**What to produce:** Find each line in the data below that contains the string "Viewport". Copy those lines out in full.

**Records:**
== == ==

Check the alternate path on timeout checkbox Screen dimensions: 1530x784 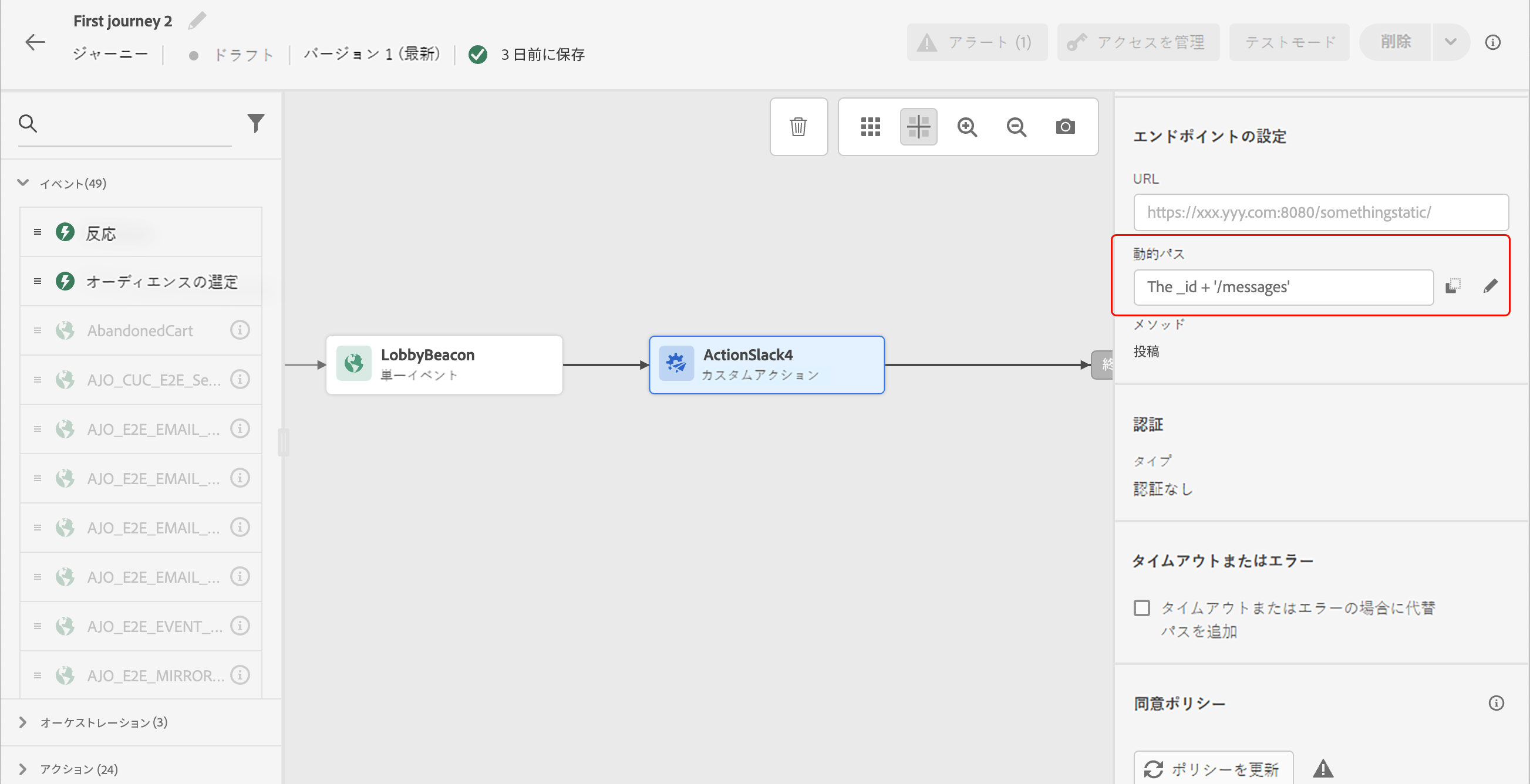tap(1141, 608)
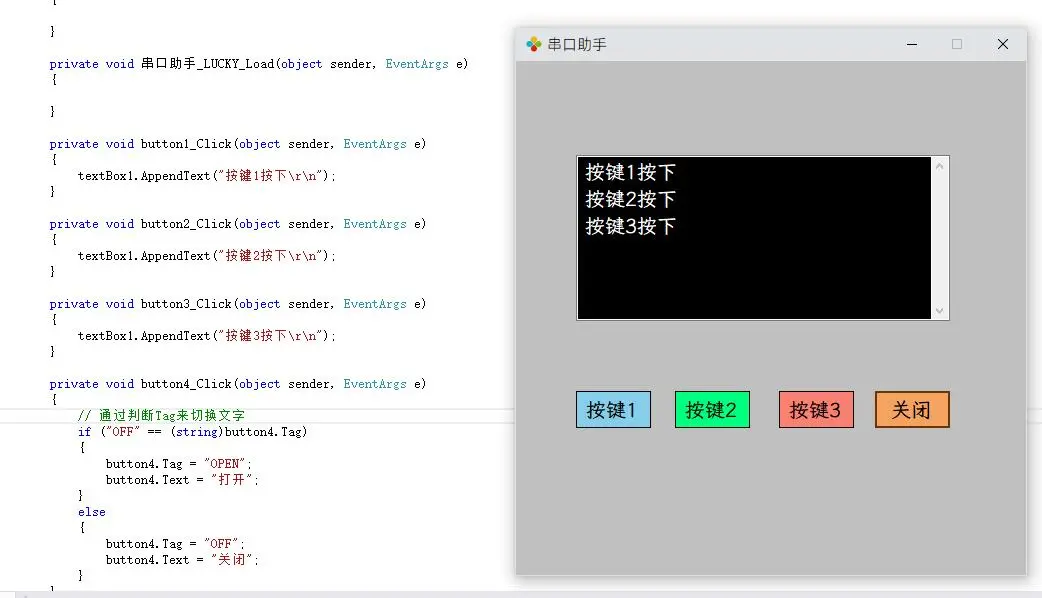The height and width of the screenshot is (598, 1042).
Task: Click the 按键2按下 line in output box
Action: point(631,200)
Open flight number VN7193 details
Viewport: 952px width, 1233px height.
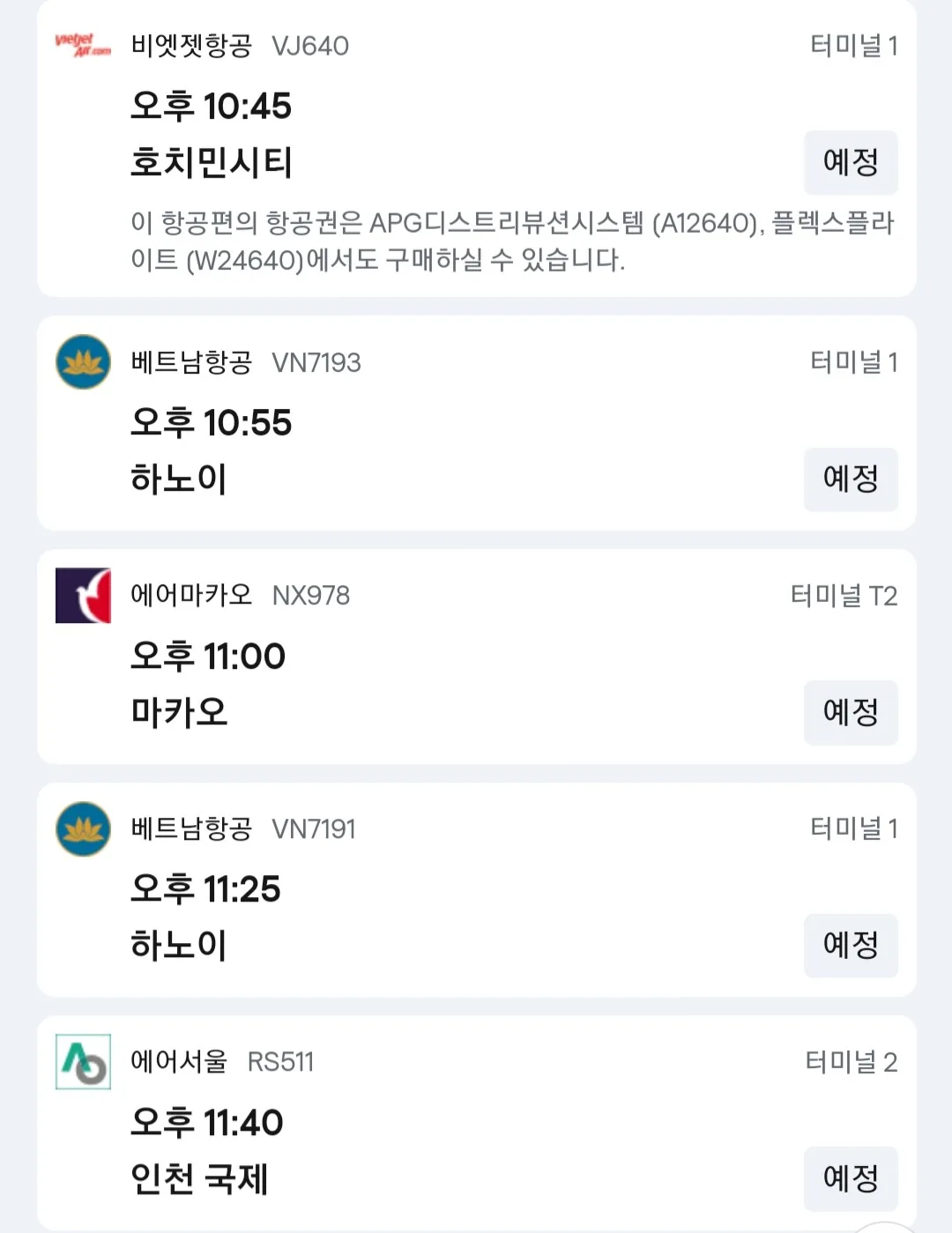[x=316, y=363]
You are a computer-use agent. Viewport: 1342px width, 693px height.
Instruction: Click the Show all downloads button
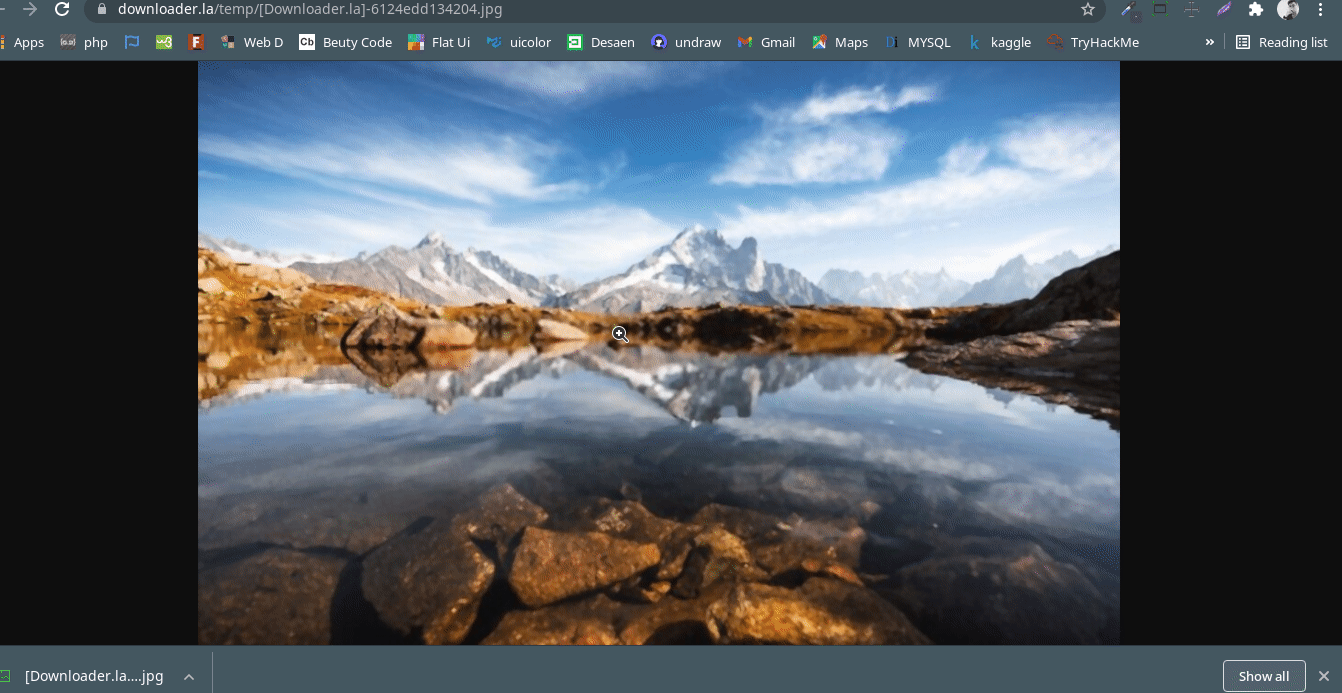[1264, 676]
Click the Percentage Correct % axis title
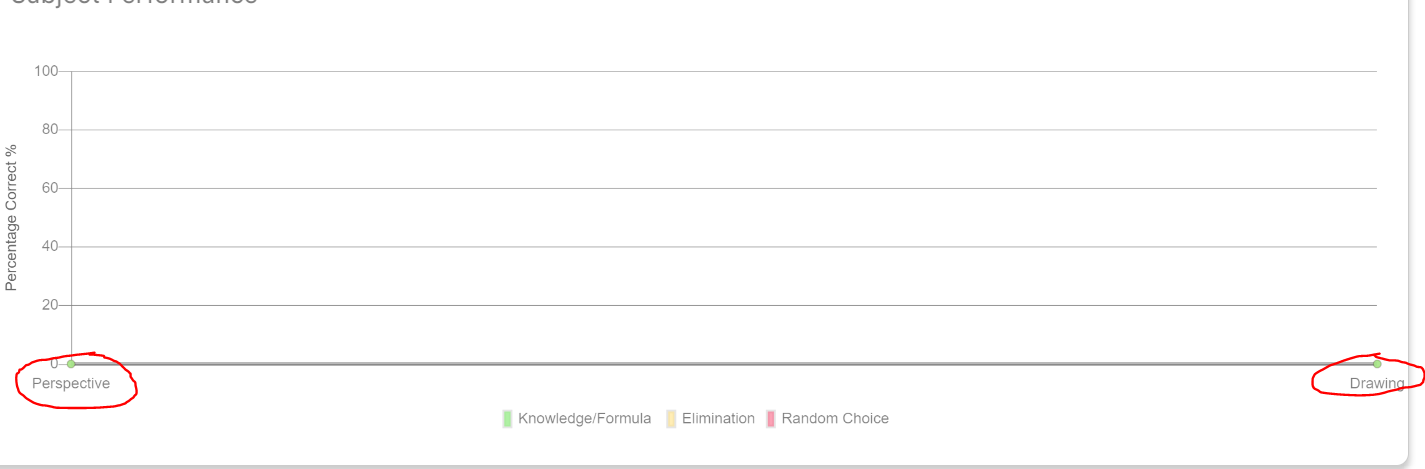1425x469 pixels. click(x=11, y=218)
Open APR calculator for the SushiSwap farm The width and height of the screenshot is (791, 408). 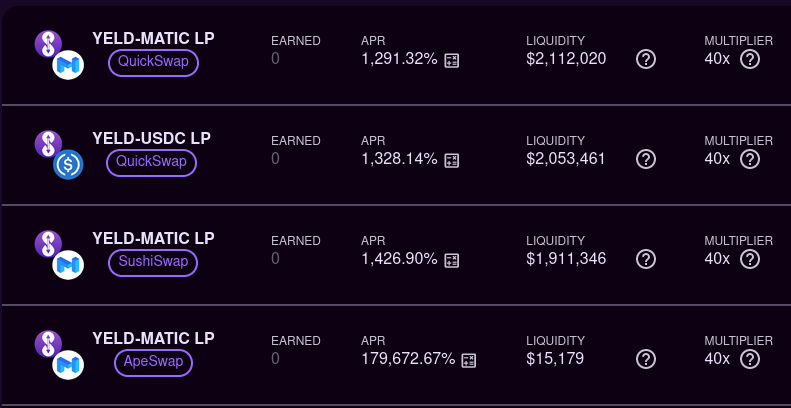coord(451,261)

== == ==

**Response to this task:**
Viewport: 952px width, 1233px height.
You are a computer-use agent. Viewport: 1342px width, 693px height.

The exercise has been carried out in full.